Together with those developments, the greater freedom allowed Mr. Chen on his current trip "signals the Bush administration's intention to take the U.S. in a different line" on relations with Taiwan, says Shelley Rigger, a professor at Davidson College in North Carolina who has written a book on Taiwan politics.

Underscoring the strengthening ties, Taiwan's defense minister announced Saturday that the island has received clearance from Washington to test fire U.S.-made Patriot missiles first deployed in 1998. Minister Wu Shih-wen said the exercise next month will be the first time the Patriot has been tested anywhere outside the U.S.

When Mr. Chen last passed through the U.S., for one night in Los Angeles in August, he stuck to his hotel and under pressure from the U.S. State Department canceled plans to meet four U.S. congressmen. He will try to avoid the media spotlight this time as well -- it won't be easy with about 40 Taiwan reporters in his entourage -- but the other particulars of his visit are starkly different.

In addition to the symbolic importance of passing through New York and Texas -- past transits have been confined to the West Coast or Hawaii -- aides say Mr. Chen hopes to meet with as many as 20 U.S. lawmakers in New York, as well as Rudolph Giuliani, the city's mayor. He plans to visit the stock exchange and the Metropolitan Museum of Art before leaving Wednesday for a tour of five Central American countries with his delegation of senior government officials and businessmen, Chen administration officials say.

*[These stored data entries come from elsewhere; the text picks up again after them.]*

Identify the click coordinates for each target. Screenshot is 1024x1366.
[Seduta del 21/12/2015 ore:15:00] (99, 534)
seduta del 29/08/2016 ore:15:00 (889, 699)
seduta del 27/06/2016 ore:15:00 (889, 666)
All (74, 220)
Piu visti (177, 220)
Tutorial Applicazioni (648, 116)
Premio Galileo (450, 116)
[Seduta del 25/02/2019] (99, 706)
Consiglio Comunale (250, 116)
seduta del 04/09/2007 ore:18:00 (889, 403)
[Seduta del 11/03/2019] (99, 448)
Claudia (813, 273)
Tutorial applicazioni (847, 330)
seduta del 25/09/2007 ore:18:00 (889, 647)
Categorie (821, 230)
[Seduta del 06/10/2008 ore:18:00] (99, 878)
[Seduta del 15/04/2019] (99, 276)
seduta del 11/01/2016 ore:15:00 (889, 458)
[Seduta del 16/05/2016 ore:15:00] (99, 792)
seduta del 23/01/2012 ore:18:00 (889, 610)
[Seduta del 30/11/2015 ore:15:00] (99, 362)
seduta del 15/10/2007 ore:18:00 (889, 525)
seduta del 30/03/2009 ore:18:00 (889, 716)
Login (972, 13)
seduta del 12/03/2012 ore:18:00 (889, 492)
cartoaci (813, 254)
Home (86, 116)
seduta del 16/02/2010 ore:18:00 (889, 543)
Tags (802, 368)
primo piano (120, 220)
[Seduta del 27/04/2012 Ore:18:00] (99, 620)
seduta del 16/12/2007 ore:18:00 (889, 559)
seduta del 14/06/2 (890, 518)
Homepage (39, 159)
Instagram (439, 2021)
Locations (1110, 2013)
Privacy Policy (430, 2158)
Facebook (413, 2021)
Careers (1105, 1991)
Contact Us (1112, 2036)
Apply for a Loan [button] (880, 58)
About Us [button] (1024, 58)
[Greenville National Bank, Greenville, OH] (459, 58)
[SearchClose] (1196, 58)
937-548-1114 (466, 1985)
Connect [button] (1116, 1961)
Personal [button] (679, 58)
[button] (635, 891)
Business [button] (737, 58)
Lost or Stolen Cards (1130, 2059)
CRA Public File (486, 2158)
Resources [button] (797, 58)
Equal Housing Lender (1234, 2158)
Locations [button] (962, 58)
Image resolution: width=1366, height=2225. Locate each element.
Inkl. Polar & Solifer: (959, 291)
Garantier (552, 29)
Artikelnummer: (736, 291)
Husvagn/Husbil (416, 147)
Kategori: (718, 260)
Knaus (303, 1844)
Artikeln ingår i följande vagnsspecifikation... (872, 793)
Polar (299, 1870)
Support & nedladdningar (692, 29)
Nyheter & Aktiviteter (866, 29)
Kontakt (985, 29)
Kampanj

On his return, he will stop in Houston from June 2 to June 3, where his host, Mr. DeLay, has invited him to dine at the Taste of Texas steakhouse and watch a Houston Astros baseball game, they say.

Keeping Counsel

Officials in Taiwan are bracing for a harsh reaction from China, but Beijing's response so far has been relatively muted, a restraint some analysts say indicates China is still puzzling over how to handle the Bush administration. A Chinese foreign ministry spokesman last week criticized the trip, saying China's government "firmly opposes" such transits "under any excuse."

"China is still uncertain what kind of policy reaction to make" toward the changing U.S. approach toward Taiwan, said Lin Cheng-yi, director of the Institute of European and American Studies at government-supported Academia Sinica, one of Taiwan's top think tanks. Mr. Lin, who met with Chinese government officials and researchers on a trip there earlier this year, said China's response could unfold over several months.

At home, the better treatment Mr. Chen is getting from the U.S. can't help but burnish his image -- although how much so is unclear, given the island's obsession with its own domestic travails. Mr. Chen's first year as president has been beset by antagonism from opposition lawmakers and swelling unemployment, and his popularity has slid dramatically from the jubilation when he took office in Taiwan's first democratic transition of power.

Yet Mr. Chen has been careful to play down the U.S. transit, reflecting the pacifying approach to relations with China that many say has earned him favor with the U.S. government. Although China has refused to deal with Mr. Chen's government, he has said that the mere stability of that relationship is one of his most important accomplishments so far.